** START EXTRACTED INFORMATION **
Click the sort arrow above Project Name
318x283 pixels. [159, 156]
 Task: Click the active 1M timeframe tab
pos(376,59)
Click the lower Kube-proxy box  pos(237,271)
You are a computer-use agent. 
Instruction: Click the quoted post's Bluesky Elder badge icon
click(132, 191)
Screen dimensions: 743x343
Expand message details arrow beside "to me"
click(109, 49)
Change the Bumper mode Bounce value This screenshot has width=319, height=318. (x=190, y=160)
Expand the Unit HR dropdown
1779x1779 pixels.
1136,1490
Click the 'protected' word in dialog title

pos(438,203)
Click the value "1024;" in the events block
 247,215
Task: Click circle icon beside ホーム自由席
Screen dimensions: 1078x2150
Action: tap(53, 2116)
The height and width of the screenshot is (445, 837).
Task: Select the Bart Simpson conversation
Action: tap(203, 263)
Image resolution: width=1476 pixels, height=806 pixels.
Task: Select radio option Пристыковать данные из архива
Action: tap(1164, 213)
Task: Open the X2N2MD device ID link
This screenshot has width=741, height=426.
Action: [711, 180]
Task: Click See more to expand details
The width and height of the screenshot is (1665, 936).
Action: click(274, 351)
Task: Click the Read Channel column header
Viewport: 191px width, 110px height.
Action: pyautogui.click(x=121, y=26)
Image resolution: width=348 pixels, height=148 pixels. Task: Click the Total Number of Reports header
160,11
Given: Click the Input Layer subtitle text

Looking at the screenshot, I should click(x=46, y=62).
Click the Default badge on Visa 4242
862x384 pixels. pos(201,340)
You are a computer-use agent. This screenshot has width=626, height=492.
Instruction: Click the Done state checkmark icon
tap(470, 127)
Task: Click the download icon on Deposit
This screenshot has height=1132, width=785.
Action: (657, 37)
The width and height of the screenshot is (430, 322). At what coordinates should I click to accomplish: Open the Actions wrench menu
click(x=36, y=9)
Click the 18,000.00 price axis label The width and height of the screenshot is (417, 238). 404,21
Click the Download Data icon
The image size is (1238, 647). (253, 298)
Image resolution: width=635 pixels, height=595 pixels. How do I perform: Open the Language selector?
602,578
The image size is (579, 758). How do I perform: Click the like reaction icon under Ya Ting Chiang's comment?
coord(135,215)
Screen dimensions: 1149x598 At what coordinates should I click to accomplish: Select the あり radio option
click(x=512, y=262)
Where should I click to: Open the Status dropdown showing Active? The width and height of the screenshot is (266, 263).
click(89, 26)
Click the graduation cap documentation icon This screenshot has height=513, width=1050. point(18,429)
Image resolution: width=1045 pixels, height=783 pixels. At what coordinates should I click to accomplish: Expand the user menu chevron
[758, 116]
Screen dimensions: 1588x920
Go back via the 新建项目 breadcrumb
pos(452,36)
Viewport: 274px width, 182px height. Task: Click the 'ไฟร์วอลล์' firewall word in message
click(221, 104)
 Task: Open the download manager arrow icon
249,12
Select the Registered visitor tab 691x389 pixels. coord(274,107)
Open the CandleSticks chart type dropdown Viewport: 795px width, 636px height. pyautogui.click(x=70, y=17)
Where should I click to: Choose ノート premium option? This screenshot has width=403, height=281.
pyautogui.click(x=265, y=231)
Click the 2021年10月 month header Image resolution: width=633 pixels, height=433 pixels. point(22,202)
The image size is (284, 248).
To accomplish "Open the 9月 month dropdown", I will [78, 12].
** END EXTRACTED INFORMATION **
EXERCISE AIM: Render the lines from the start of the records up to and including the line containing "The image size is (1238, 647). (253, 298)" as a Markdown table with the columns No. and Line, omitting any blank lines.

WRITTEN SOLUTION:
| No. | Line |
|---|---|
| 1 | Click the sort arrow above Project Name |
| 2 | 318x283 pixels. [159, 156] |
| 3 |  Task: Click the active 1M timeframe tab |
| 4 | pos(376,59) |
| 5 | Click the lower Kube-proxy box  pos(237,271) |
| 6 | You are a computer-use agent.  |
| 7 | Instruction: Click the quoted post's Bluesky Elder badge icon |
| 8 | click(132, 191) |
| 9 | Screen dimensions: 743x343 |
| 10 | Expand message details arrow beside "to me" |
| 11 | click(109, 49) |
| 12 | Change the Bumper mode Bounce value This screenshot has width=319, height=318. (x=190, y=160) |
| 13 | Expand the Unit HR dropdown |
| 14 | 1779x1779 pixels. |
| 15 | 1136,1490 |
| 16 | Click the 'protected' word in dialog title |
| 17 | pos(438,203) |
| 18 | Click the value "1024;" in the events block |
| 19 |  247,215 |
| 20 | Task: Click circle icon beside ホーム自由席 |
| 21 | Screen dimensions: 1078x2150 |
| 22 | Action: tap(53, 2116) |
| 23 | The height and width of the screenshot is (445, 837). |
| 24 | Task: Select the Bart Simpson conversation |
| 25 | Action: tap(203, 263) |
| 26 | Image resolution: width=1476 pixels, height=806 pixels. |
| 27 | Task: Select radio option Пристыковать данные из архива |
| 28 | Action: tap(1164, 213) |
| 29 | Task: Open the X2N2MD device ID link |
| 30 | This screenshot has width=741, height=426. |
| 31 | Action: [711, 180] |
| 32 | Task: Click See more to expand details |
| 33 | The width and height of the screenshot is (1665, 936). |
| 34 | Action: click(274, 351) |
| 35 | Task: Click the Read Channel column header |
| 36 | Viewport: 191px width, 110px height. |
| 37 | Action: pyautogui.click(x=121, y=26) |
| 38 | Image resolution: width=348 pixels, height=148 pixels. Task: Click the Total Number of Reports header |
| 39 | 160,11 |
| 40 | Given: Click the Input Layer subtitle text |
| 41 | Looking at the screenshot, I should click(x=46, y=62). |
| 42 | Click the Default badge on Visa 4242 |
| 43 | 862x384 pixels. pos(201,340) |
| 44 | You are a computer-use agent. This screenshot has width=626, height=492. |
| 45 | Instruction: Click the Done state checkmark icon |
| 46 | tap(470, 127) |
| 47 | Task: Click the download icon on Deposit |
| 48 | This screenshot has height=1132, width=785. |
| 49 | Action: (657, 37) |
| 50 | The width and height of the screenshot is (430, 322). At what coordinates should I click to accomplish: Open the Actions wrench menu |
| 51 | click(x=36, y=9) |
| 52 | Click the 18,000.00 price axis label The width and height of the screenshot is (417, 238). 404,21 |
| 53 | Click the Download Data icon |
| 54 | The image size is (1238, 647). (253, 298) |